[Supplied records]:

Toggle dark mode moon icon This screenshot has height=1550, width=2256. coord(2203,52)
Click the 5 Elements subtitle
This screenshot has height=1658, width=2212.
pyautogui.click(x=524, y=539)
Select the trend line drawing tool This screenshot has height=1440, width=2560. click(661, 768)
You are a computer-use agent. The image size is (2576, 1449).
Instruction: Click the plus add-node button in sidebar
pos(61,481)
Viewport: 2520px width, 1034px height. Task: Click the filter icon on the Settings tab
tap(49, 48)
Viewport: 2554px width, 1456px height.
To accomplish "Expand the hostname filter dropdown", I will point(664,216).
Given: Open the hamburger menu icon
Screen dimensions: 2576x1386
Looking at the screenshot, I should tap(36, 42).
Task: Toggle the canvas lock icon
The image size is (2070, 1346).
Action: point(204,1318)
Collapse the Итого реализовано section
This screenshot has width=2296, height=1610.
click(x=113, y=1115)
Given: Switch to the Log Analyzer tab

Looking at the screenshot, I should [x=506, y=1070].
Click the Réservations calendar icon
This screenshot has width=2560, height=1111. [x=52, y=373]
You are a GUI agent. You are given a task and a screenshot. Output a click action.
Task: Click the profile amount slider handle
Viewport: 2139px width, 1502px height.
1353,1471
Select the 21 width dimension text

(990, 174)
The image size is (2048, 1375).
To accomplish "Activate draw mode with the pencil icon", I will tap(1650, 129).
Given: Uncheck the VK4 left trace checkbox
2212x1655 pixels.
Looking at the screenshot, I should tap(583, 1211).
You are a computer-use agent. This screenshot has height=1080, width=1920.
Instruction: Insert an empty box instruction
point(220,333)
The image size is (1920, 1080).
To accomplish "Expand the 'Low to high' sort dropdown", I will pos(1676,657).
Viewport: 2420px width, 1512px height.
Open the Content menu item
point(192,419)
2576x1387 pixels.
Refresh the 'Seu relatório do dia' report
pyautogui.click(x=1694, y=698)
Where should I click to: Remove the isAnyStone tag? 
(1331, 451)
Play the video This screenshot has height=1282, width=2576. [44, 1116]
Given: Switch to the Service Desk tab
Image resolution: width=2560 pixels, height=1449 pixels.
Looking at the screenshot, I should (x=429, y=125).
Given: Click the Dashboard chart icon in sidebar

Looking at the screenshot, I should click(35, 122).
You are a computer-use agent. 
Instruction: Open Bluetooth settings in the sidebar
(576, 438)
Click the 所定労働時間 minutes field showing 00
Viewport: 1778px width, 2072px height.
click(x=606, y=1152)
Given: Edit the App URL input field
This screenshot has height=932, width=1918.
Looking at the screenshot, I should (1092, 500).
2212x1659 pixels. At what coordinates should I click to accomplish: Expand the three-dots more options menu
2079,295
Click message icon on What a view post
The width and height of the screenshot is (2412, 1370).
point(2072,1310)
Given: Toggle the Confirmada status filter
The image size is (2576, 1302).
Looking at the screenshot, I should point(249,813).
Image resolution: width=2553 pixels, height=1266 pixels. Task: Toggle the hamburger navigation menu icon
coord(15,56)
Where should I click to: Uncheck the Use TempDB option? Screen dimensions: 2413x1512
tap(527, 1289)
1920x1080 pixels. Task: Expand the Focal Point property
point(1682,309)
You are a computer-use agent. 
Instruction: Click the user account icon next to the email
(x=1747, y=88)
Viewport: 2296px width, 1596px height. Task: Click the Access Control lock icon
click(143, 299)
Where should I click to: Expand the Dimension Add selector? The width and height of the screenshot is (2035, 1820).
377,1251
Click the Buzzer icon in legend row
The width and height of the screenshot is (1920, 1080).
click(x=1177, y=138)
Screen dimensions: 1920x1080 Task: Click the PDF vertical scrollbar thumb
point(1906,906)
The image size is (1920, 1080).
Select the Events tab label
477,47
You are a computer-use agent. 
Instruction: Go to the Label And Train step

[What is required]: Show every line above where "dropdown" is found.

[Response for this exercise]:
To accomplish "Expand the hostname filter dropdown", I will point(664,216).
To accomplish "Expand the 'Low to high' sort dropdown", I will pos(1676,657).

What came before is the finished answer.